Source  : AFP 02 juillet 2009

MARSEILLE (France)
- Plusieurs centaines de membres de la communauté comorienne du sud-est de la France ont contraint jeudi Yemenia à annuler comme la veille son vol Marseille-Moroni, affirmant qu'ils ne relâcheraient pas leur action sans enquête sur l'accident de l'A310 de la compagnie.


Quelque 500 membres de la communauté comorienne, nombreuse dans la région, s'étaient rassemblés dans la journée à l'aéroport de Marseille, exprimant leur colère et empêchant l'enregistrement du vol de la Yemenia après l'accident dans la nuit de lundi à mardi du vol Marseille-Moroni.

L'avion utilisé après l'escale au Yémen, un A310 interdit de vol en France, s'est abîmé au large des Comores avec 153 personnes à son bord, dont seule une fillette de 12 ans a été retrouvée vivante.


Des représentants de la communauté demandent, dans une lettre qu'ils comptaient remettre jeudi au président Nicolas Sarkozy, une commission d'enquête sur les causes de la catastrophe.


Le texte, signé notamment des responsables de la Chambre de commerce franco-comorienne et de l'association SOS Voyages aux Comores, souhaite que cette commission d'enquête soit placée sous la houlette le ministère français des Transports et comprenne des représentants de la diaspora, des autorités comoriennes et de la compagnie Yemenia.

La lettre demande en outre que la France affrète un vol pour que les familles endeuillées puissent se rendre aux Comores.

"Tant que nous n'aurons pas les résultats de cette commission d'enquête, aucun vol ne partira de Marseille", a affirmé à l'AFP Saïd Ahamada, président de la Chambre de commerce franco-comorienne dans cette ville.


Le directeur de l'aéroport, Pierre Régis, a indiqué dans l'après-midi aux manifestants rassemblés depuis le matin dans le hall que Yemenia avait décidé d'annuler son vol à destination de Moroni, prévu à 18H00 heure locale (16H00 GMT).

"C'est la décision la plus sage, une décision d'apaisement que la compagnie Yemenia a acceptée", a expliqué M. Régis à l'AFP, relevant qu'il y avait "une très, très grande tension" sur place.

"Ca va être problématique de faire revenir Yemenia à Marseille, la compagnie va reconsidérer ses escales à Marseille", a-t-il par ailleurs estimé.


Dans la journée, dans une ambiance tendue, une chaîne humaine avait été formée par des femmes en tenue traditionnelle devant les guichets d'enregistrement.

"Nous essayons d'éviter une autre catastrophe," avait expliqué à l'AFP un manifestant, Nassurdin Hadara.

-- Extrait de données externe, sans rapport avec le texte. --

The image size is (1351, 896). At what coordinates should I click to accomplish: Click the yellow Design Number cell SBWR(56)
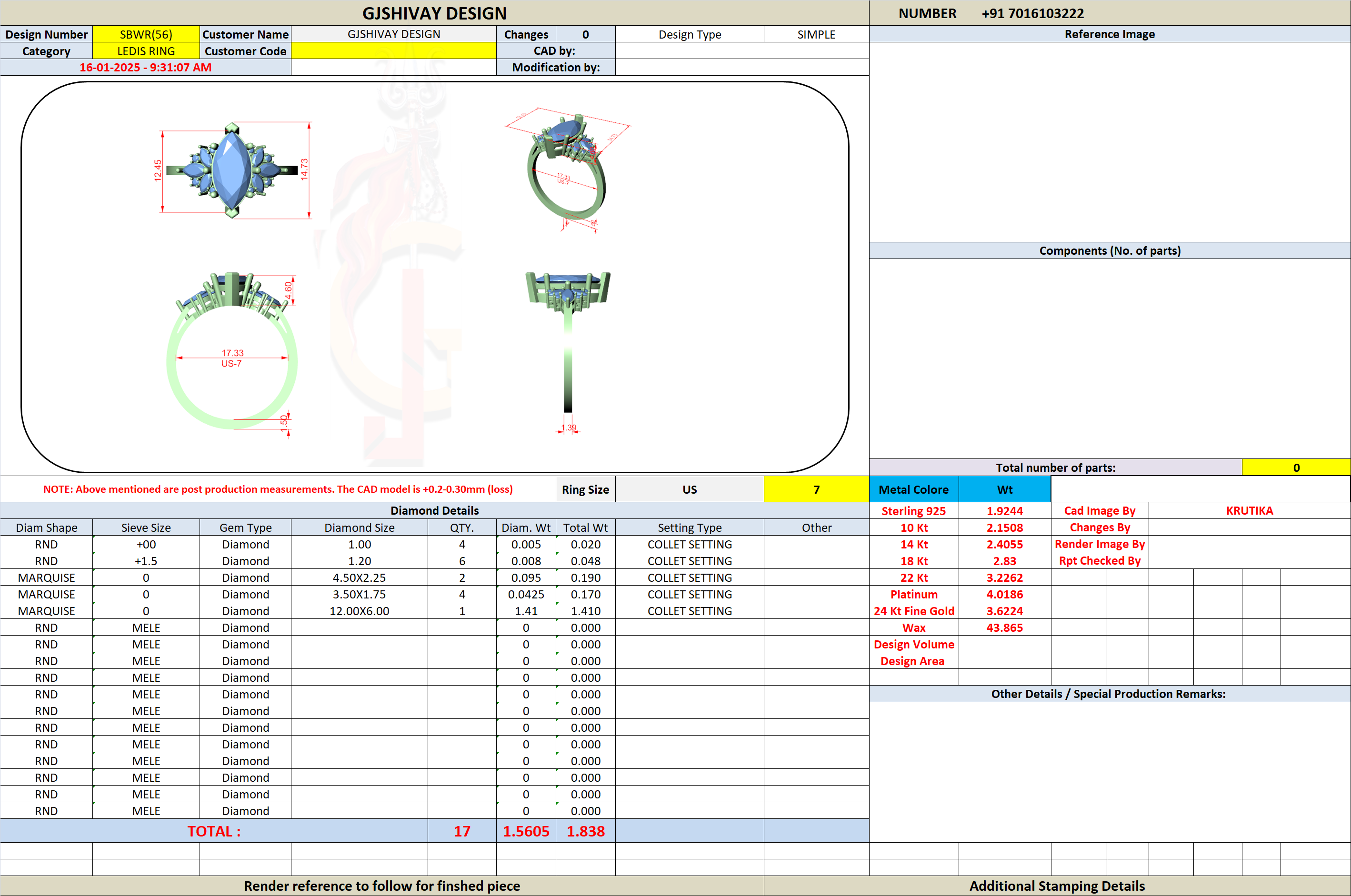point(146,34)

Pendant ce rassemblement, une personne qui essayait de faire accéder des passagers aux guichets avait été violemment expulsée du hall de l'aéroport par la foule. Une journaliste vidéo de l'AFP avait elle aussi été violemment prise à partie par une dizaine de manifestants qui lui ont donné des coups et ont jeté à terre son matériel, refusant d'être filmés.